# MATERIALS PROVIDED:
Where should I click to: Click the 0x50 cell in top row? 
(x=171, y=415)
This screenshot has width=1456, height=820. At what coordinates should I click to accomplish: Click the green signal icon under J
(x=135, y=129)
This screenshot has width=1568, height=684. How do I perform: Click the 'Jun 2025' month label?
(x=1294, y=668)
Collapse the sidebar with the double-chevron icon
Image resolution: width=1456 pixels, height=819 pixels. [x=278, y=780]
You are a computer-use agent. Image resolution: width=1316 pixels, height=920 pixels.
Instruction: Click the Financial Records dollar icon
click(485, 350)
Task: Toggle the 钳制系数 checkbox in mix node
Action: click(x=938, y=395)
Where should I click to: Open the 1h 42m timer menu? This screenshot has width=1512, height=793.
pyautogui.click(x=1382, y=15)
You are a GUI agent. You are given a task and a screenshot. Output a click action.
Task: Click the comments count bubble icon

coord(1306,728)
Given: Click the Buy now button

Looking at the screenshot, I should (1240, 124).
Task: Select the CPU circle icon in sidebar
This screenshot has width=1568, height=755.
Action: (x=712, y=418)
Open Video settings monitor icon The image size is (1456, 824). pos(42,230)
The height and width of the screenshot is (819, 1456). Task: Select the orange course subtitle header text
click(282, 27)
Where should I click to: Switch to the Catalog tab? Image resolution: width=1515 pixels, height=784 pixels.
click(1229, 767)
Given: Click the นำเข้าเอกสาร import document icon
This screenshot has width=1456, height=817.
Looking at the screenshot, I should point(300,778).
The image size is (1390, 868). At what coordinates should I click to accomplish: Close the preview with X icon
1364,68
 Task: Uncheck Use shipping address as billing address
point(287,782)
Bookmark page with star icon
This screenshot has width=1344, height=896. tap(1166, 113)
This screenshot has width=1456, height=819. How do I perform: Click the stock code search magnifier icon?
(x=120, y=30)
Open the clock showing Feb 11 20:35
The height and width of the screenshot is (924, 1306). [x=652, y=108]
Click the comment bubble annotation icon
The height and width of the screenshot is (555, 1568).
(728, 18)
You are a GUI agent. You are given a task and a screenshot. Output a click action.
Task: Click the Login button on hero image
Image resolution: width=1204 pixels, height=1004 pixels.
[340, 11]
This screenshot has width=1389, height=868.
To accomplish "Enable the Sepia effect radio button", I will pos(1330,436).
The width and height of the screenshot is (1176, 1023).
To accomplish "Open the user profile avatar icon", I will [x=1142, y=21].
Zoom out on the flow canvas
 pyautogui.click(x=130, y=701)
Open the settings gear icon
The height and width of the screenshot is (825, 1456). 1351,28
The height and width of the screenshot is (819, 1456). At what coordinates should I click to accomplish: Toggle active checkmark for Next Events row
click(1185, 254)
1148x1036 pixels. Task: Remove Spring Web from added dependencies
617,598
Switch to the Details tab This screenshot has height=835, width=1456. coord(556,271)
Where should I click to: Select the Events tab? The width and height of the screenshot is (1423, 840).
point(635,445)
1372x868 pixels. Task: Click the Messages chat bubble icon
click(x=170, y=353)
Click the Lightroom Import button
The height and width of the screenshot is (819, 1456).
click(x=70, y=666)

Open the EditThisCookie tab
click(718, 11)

# YOUR INSTRUCTIONS:
Reproduce verbatim the lines above, from the line with "This screenshot has width=1456, height=819." through the line with "Click the comment bubble annotation icon".

# EXERCISE ANSWER:
This screenshot has width=1456, height=819. How do I perform: Click the stock code search magnifier icon?
(x=120, y=30)
Open the clock showing Feb 11 20:35
The height and width of the screenshot is (924, 1306). [x=652, y=108]
Click the comment bubble annotation icon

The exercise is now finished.